Saved data entries

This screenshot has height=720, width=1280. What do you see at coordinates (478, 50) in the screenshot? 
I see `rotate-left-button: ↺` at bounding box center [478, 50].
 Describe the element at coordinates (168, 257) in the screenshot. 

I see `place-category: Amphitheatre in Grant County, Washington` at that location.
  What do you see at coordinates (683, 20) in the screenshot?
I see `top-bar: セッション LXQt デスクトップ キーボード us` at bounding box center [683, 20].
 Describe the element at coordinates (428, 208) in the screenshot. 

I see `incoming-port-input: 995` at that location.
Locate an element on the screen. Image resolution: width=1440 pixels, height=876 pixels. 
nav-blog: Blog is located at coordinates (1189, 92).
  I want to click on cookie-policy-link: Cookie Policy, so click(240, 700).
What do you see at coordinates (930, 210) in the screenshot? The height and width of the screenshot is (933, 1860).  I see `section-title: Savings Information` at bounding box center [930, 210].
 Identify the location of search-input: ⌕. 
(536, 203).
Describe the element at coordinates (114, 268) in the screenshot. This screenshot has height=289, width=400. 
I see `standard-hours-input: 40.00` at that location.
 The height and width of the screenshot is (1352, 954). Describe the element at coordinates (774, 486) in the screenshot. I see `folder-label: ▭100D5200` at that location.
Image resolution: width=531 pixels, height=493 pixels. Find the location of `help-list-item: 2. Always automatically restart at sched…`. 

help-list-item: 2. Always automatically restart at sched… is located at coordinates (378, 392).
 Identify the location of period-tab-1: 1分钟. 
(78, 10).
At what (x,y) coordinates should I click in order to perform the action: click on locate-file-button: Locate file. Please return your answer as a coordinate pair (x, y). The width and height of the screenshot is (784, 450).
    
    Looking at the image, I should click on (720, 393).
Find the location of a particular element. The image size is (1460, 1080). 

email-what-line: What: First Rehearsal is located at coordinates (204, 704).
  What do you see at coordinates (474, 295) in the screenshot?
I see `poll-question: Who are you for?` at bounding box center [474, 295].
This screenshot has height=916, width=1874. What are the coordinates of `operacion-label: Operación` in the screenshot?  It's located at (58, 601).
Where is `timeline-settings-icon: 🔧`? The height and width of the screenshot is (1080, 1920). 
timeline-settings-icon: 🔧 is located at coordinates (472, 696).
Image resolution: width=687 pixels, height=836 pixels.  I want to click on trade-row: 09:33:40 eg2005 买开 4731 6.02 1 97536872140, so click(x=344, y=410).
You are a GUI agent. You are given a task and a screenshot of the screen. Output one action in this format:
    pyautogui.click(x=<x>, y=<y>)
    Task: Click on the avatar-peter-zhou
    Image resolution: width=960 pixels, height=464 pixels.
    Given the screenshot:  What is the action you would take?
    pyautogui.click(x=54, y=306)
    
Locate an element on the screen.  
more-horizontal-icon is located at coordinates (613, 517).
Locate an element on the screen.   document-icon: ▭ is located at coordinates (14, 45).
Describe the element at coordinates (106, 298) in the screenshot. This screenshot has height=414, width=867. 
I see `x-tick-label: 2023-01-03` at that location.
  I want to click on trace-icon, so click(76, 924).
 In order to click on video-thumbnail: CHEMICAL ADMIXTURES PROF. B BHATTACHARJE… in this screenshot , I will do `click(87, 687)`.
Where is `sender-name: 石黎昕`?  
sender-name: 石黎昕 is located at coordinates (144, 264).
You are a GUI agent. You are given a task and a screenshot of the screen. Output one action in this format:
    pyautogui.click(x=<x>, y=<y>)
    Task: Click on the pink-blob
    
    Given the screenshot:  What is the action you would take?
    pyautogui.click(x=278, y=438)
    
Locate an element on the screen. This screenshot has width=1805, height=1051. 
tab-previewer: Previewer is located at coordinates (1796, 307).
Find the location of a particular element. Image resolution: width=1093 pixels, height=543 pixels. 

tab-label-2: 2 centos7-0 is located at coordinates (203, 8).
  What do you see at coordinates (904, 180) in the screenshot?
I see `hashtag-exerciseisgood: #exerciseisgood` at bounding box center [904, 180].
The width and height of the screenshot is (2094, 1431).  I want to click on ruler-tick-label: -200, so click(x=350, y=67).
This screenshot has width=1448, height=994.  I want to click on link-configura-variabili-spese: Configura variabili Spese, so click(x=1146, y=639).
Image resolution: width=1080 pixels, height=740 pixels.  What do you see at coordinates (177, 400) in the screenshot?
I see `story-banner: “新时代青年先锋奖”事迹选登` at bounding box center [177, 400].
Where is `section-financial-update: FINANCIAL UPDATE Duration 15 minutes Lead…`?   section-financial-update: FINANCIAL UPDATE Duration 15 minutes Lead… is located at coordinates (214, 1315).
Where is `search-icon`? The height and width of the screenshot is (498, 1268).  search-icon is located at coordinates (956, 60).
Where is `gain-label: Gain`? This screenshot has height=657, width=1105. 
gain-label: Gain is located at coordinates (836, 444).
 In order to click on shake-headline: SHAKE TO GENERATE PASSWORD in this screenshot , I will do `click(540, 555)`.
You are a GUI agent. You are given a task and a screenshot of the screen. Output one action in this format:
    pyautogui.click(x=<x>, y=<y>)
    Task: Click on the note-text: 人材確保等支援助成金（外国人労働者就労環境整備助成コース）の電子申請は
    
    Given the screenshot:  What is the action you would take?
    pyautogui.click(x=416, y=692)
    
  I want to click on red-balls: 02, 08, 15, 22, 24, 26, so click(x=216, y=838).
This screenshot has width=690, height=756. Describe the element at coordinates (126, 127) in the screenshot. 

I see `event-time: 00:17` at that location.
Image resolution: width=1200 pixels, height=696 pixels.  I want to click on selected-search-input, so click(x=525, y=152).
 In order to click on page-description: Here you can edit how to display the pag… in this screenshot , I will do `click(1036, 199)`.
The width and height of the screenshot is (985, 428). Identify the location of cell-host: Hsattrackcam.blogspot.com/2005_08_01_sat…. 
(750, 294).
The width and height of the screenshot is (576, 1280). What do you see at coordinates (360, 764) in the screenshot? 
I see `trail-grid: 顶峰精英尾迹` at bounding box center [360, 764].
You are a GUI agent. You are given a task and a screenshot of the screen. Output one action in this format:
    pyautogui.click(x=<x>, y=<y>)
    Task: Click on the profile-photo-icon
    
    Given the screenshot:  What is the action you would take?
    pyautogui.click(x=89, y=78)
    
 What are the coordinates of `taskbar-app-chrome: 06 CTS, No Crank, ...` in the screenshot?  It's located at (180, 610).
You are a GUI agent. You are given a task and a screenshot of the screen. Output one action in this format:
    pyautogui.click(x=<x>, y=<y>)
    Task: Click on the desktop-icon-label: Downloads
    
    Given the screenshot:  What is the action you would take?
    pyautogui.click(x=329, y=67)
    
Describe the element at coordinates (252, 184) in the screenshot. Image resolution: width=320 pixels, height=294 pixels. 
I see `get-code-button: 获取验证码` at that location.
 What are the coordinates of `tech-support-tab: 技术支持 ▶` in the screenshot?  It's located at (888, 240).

EXERCISE: Rewrite the data above, changing every "Identify the location of" to "Give the position of" and leaving everything else as it is.

TASK SOLUTION:
This screenshot has height=720, width=1280. What do you see at coordinates (478, 50) in the screenshot? 
I see `rotate-left-button: ↺` at bounding box center [478, 50].
 Describe the element at coordinates (168, 257) in the screenshot. 

I see `place-category: Amphitheatre in Grant County, Washington` at that location.
  What do you see at coordinates (683, 20) in the screenshot?
I see `top-bar: セッション LXQt デスクトップ キーボード us` at bounding box center [683, 20].
 Describe the element at coordinates (428, 208) in the screenshot. 

I see `incoming-port-input: 995` at that location.
Locate an element on the screen. Image resolution: width=1440 pixels, height=876 pixels. 
nav-blog: Blog is located at coordinates (1189, 92).
  I want to click on cookie-policy-link: Cookie Policy, so click(240, 700).
What do you see at coordinates (930, 210) in the screenshot? The height and width of the screenshot is (933, 1860).  I see `section-title: Savings Information` at bounding box center [930, 210].
 Give the position of search-input: ⌕. 
(536, 203).
Describe the element at coordinates (114, 268) in the screenshot. This screenshot has height=289, width=400. 
I see `standard-hours-input: 40.00` at that location.
 The height and width of the screenshot is (1352, 954). Describe the element at coordinates (774, 486) in the screenshot. I see `folder-label: ▭100D5200` at that location.
Image resolution: width=531 pixels, height=493 pixels. Find the location of `help-list-item: 2. Always automatically restart at sched…`. 

help-list-item: 2. Always automatically restart at sched… is located at coordinates (378, 392).
 Give the position of period-tab-1: 1分钟. 
(78, 10).
At what (x,y) coordinates should I click in order to perform the action: click on locate-file-button: Locate file. Please return your answer as a coordinate pair (x, y). The width and height of the screenshot is (784, 450).
    
    Looking at the image, I should click on (720, 393).
Find the location of a particular element. The image size is (1460, 1080). 

email-what-line: What: First Rehearsal is located at coordinates (204, 704).
  What do you see at coordinates (474, 295) in the screenshot?
I see `poll-question: Who are you for?` at bounding box center [474, 295].
This screenshot has height=916, width=1874. What are the coordinates of `operacion-label: Operación` in the screenshot?  It's located at (58, 601).
Where is `timeline-settings-icon: 🔧`? The height and width of the screenshot is (1080, 1920). 
timeline-settings-icon: 🔧 is located at coordinates (472, 696).
Image resolution: width=687 pixels, height=836 pixels.  I want to click on trade-row: 09:33:40 eg2005 买开 4731 6.02 1 97536872140, so click(x=344, y=410).
You are a GUI agent. You are given a task and a screenshot of the screen. Output one action in this format:
    pyautogui.click(x=<x>, y=<y>)
    Task: Click on the avatar-peter-zhou
    Image resolution: width=960 pixels, height=464 pixels.
    Given the screenshot:  What is the action you would take?
    pyautogui.click(x=54, y=306)
    
Locate an element on the screen.  
more-horizontal-icon is located at coordinates (613, 517).
Locate an element on the screen.   document-icon: ▭ is located at coordinates (14, 45).
Describe the element at coordinates (106, 298) in the screenshot. This screenshot has height=414, width=867. 
I see `x-tick-label: 2023-01-03` at that location.
  I want to click on trace-icon, so click(76, 924).
 In order to click on video-thumbnail: CHEMICAL ADMIXTURES PROF. B BHATTACHARJE… in this screenshot , I will do `click(87, 687)`.
Where is `sender-name: 石黎昕`?  
sender-name: 石黎昕 is located at coordinates (144, 264).
You are a GUI agent. You are given a task and a screenshot of the screen. Output one action in this format:
    pyautogui.click(x=<x>, y=<y>)
    Task: Click on the pink-blob
    
    Given the screenshot:  What is the action you would take?
    pyautogui.click(x=278, y=438)
    
Locate an element on the screen. This screenshot has width=1805, height=1051. 
tab-previewer: Previewer is located at coordinates (1796, 307).
Find the location of a particular element. Image resolution: width=1093 pixels, height=543 pixels. 

tab-label-2: 2 centos7-0 is located at coordinates (203, 8).
  What do you see at coordinates (904, 180) in the screenshot?
I see `hashtag-exerciseisgood: #exerciseisgood` at bounding box center [904, 180].
The width and height of the screenshot is (2094, 1431).  I want to click on ruler-tick-label: -200, so click(x=350, y=67).
This screenshot has width=1448, height=994.  I want to click on link-configura-variabili-spese: Configura variabili Spese, so click(x=1146, y=639).
Image resolution: width=1080 pixels, height=740 pixels.  What do you see at coordinates (177, 400) in the screenshot?
I see `story-banner: “新时代青年先锋奖”事迹选登` at bounding box center [177, 400].
Where is `section-financial-update: FINANCIAL UPDATE Duration 15 minutes Lead…`?   section-financial-update: FINANCIAL UPDATE Duration 15 minutes Lead… is located at coordinates (214, 1315).
Where is `search-icon`? The height and width of the screenshot is (498, 1268).  search-icon is located at coordinates (956, 60).
Where is `gain-label: Gain`? This screenshot has height=657, width=1105. 
gain-label: Gain is located at coordinates (836, 444).
 In order to click on shake-headline: SHAKE TO GENERATE PASSWORD in this screenshot , I will do `click(540, 555)`.
You are a GUI agent. You are given a task and a screenshot of the screen. Output one action in this format:
    pyautogui.click(x=<x>, y=<y>)
    Task: Click on the note-text: 人材確保等支援助成金（外国人労働者就労環境整備助成コース）の電子申請は
    
    Given the screenshot:  What is the action you would take?
    pyautogui.click(x=416, y=692)
    
  I want to click on red-balls: 02, 08, 15, 22, 24, 26, so click(x=216, y=838).
This screenshot has width=690, height=756. Describe the element at coordinates (126, 127) in the screenshot. 

I see `event-time: 00:17` at that location.
Image resolution: width=1200 pixels, height=696 pixels.  I want to click on selected-search-input, so click(x=525, y=152).
 In order to click on page-description: Here you can edit how to display the pag… in this screenshot , I will do `click(1036, 199)`.
The width and height of the screenshot is (985, 428). Give the position of cell-host: Hsattrackcam.blogspot.com/2005_08_01_sat…. 
(750, 294).
The width and height of the screenshot is (576, 1280). What do you see at coordinates (360, 764) in the screenshot? 
I see `trail-grid: 顶峰精英尾迹` at bounding box center [360, 764].
You are a GUI agent. You are given a task and a screenshot of the screen. Output one action in this format:
    pyautogui.click(x=<x>, y=<y>)
    Task: Click on the profile-photo-icon
    
    Given the screenshot:  What is the action you would take?
    pyautogui.click(x=89, y=78)
    
 What are the coordinates of `taskbar-app-chrome: 06 CTS, No Crank, ...` in the screenshot?  It's located at (180, 610).
You are a GUI agent. You are given a task and a screenshot of the screen. Output one action in this format:
    pyautogui.click(x=<x>, y=<y>)
    Task: Click on the desktop-icon-label: Downloads
    
    Given the screenshot:  What is the action you would take?
    pyautogui.click(x=329, y=67)
    
Describe the element at coordinates (252, 184) in the screenshot. Image resolution: width=320 pixels, height=294 pixels. 
I see `get-code-button: 获取验证码` at that location.
 What are the coordinates of `tech-support-tab: 技术支持 ▶` in the screenshot?  It's located at (888, 240).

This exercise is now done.